[Stored data entries]
==============================
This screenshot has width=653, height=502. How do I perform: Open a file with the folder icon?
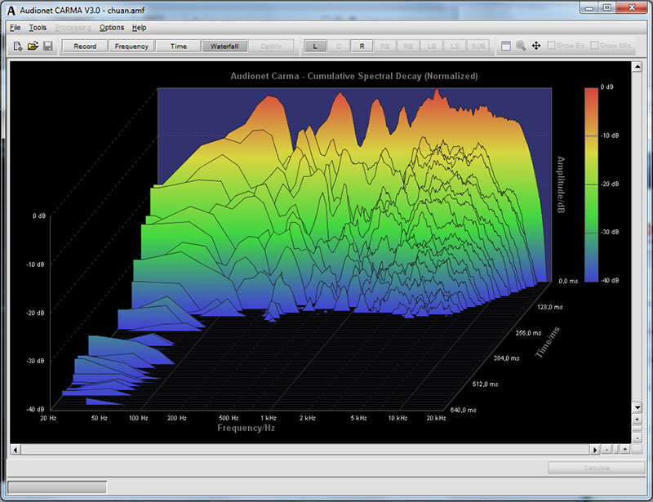click(33, 46)
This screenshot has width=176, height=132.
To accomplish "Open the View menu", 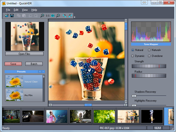I will pyautogui.click(x=25, y=10).
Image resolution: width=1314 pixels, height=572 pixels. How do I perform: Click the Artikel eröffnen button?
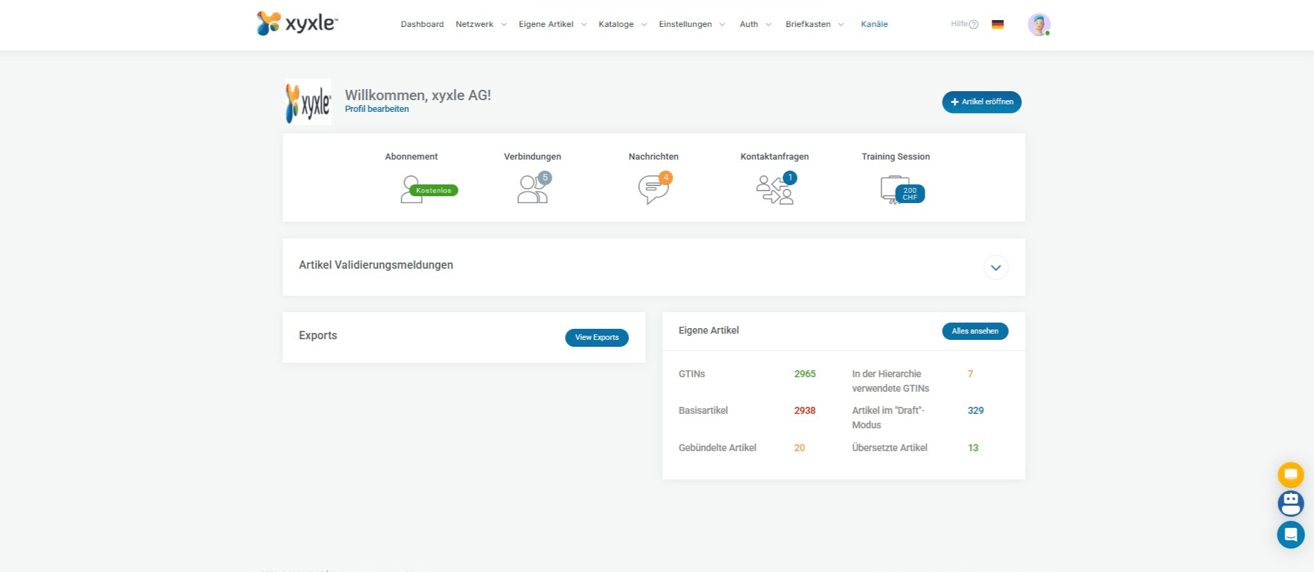point(981,102)
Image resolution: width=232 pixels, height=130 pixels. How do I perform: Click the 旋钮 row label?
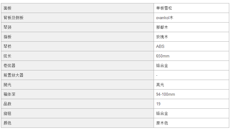pyautogui.click(x=7, y=113)
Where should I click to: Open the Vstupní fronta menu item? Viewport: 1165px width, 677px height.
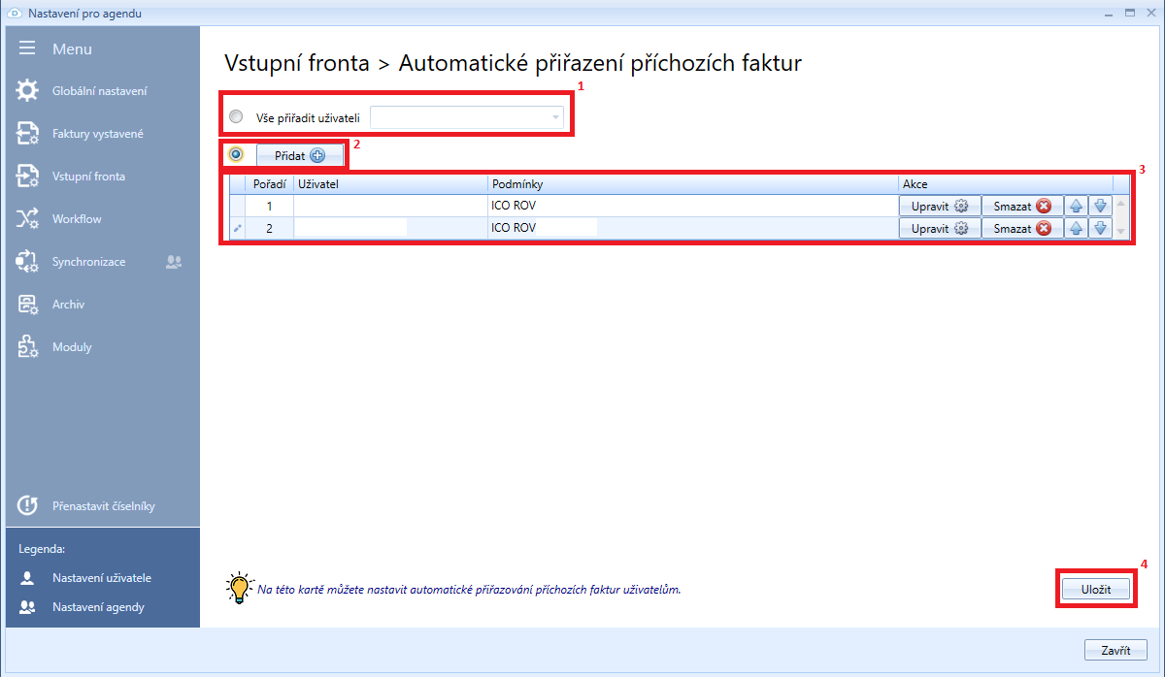pyautogui.click(x=88, y=177)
==============================
* [Exercise instructions] Your answer must be the lines from the one containing "Where should I" through the last line of the records, copied exactly, with no pictures.

* [Task solution]
Where should I click to: Open the Vstupní fronta menu item? Viewport: 1165px width, 677px height.
pyautogui.click(x=88, y=177)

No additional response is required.